» Problem description:
Rewrite the lines starting with the one containing "Given: Sort table by TRAINER column header" and going on through the one containing "Looking at the screenshot, I should coord(929,165).", replacing "column header" with "column heading" and changing nothing else. Give only those lines, and leave the pictures out of your answer.

— Begin Raw data —

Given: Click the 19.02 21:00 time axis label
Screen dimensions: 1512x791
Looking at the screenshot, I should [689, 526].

— End Raw data —
— Begin Raw data —

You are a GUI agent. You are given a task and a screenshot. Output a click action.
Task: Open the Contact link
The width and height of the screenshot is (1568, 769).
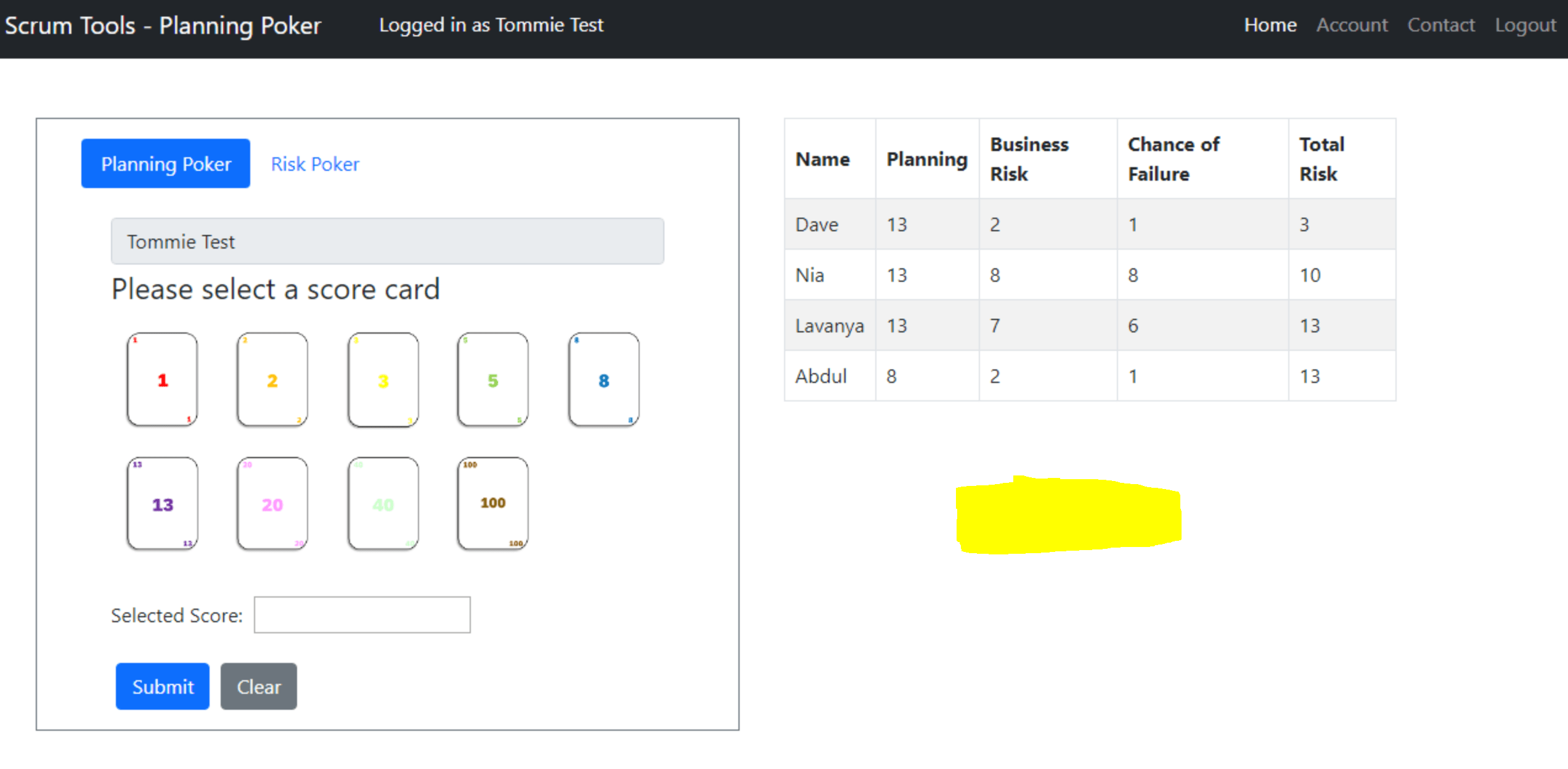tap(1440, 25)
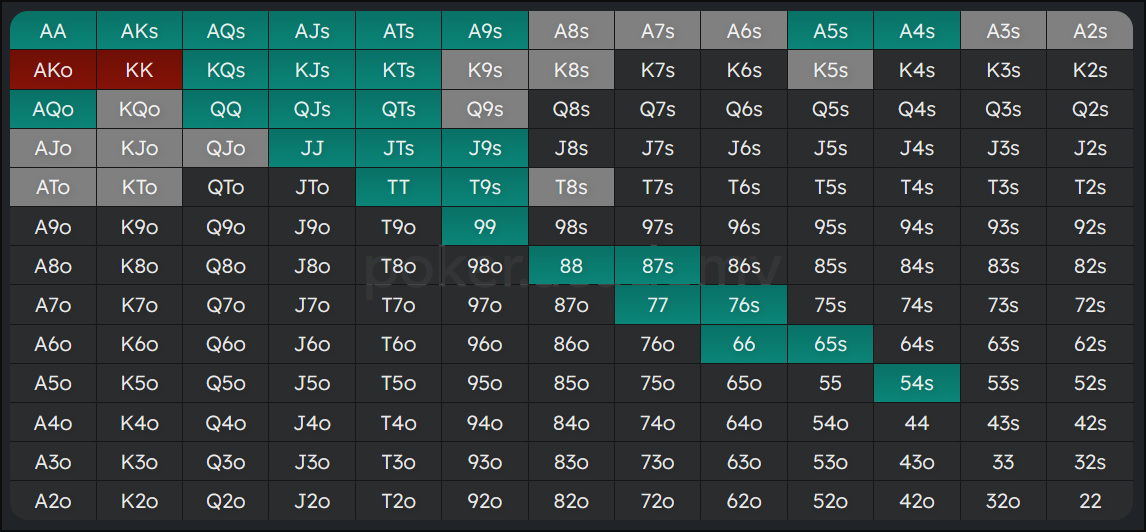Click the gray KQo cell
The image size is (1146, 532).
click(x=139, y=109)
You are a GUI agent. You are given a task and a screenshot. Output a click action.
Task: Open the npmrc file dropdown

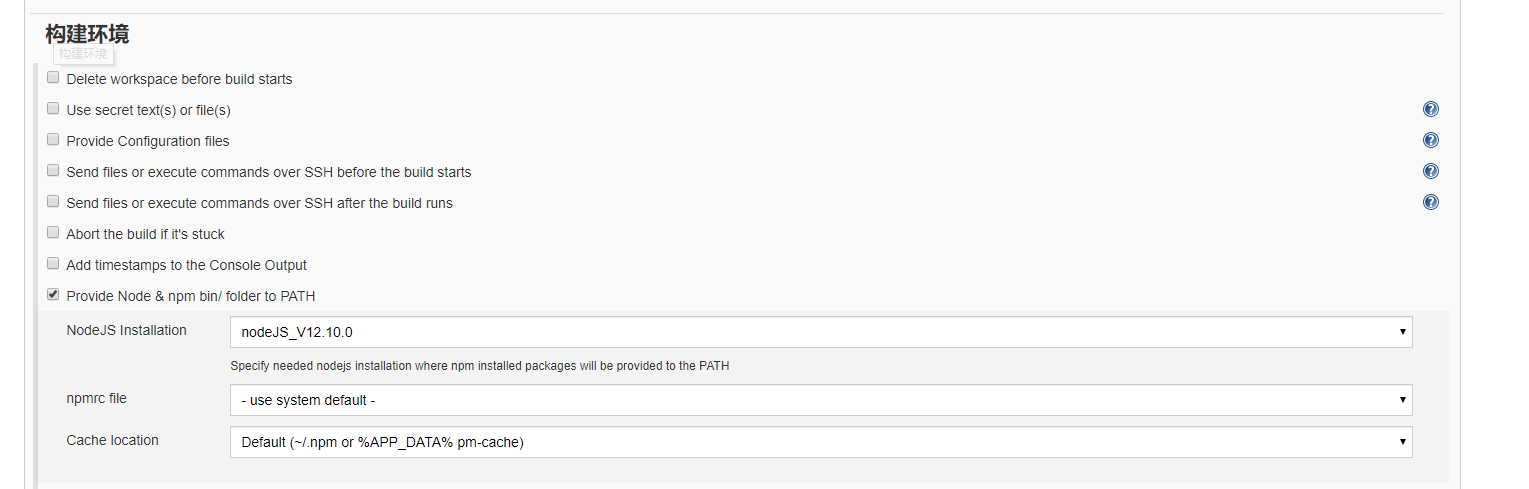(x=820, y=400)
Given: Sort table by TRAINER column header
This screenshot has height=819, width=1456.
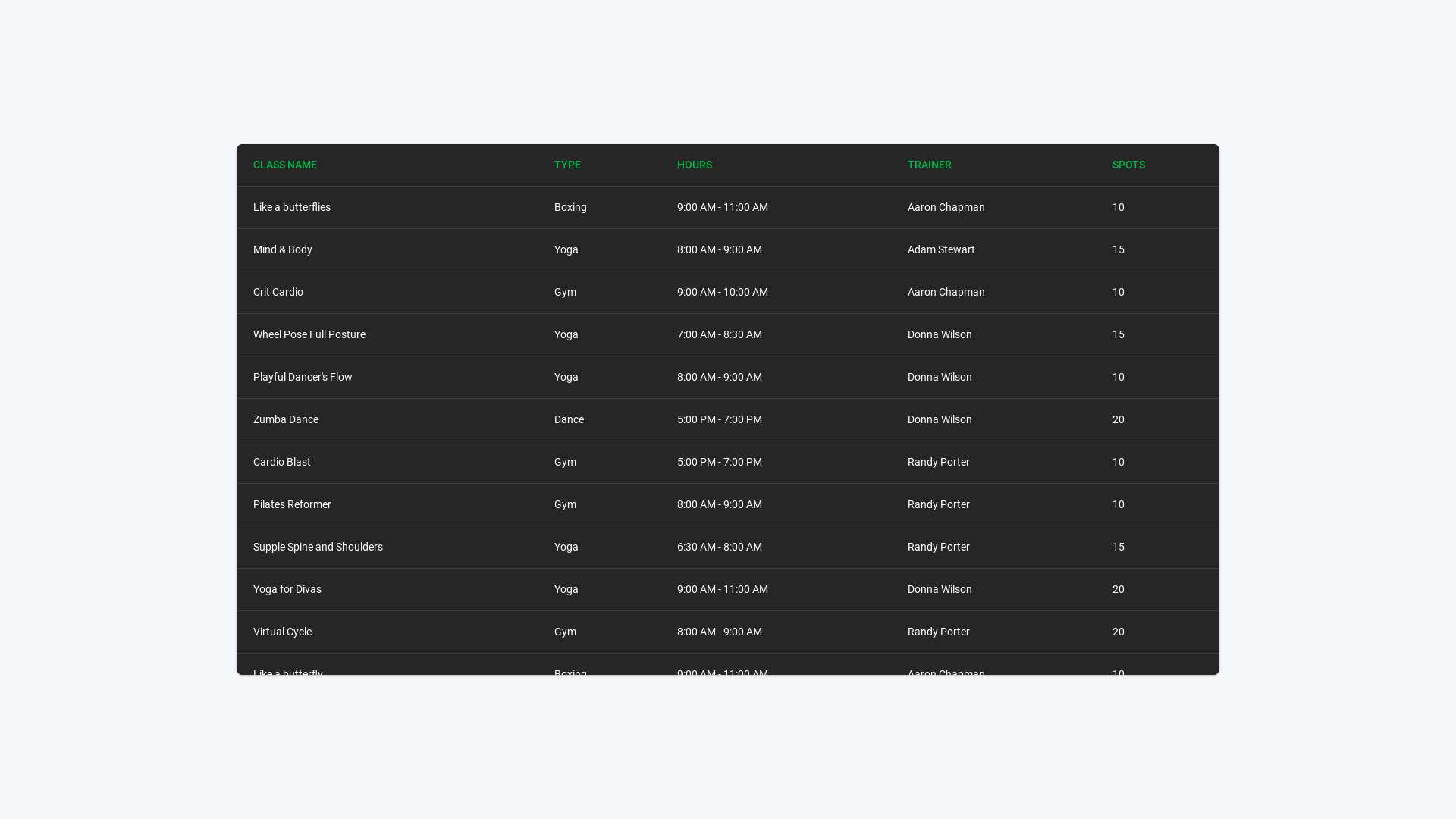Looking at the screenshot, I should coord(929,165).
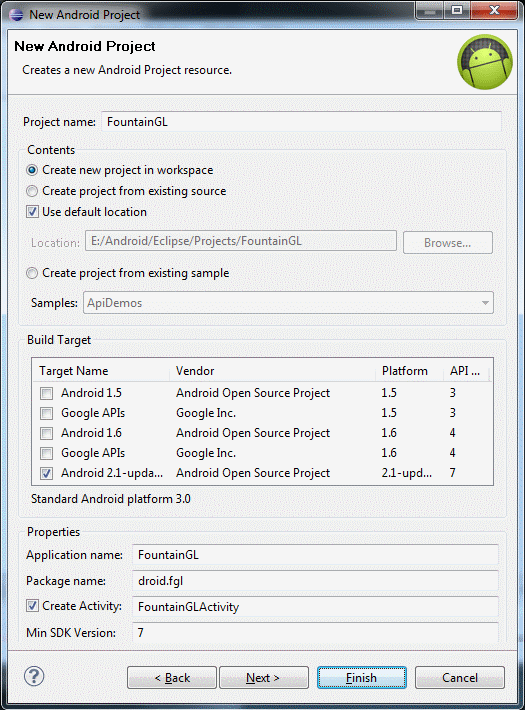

— End Raw data —

» Result for this task:
Given: Sort table by TRAINER column heading
This screenshot has height=819, width=1456.
Looking at the screenshot, I should coord(929,165).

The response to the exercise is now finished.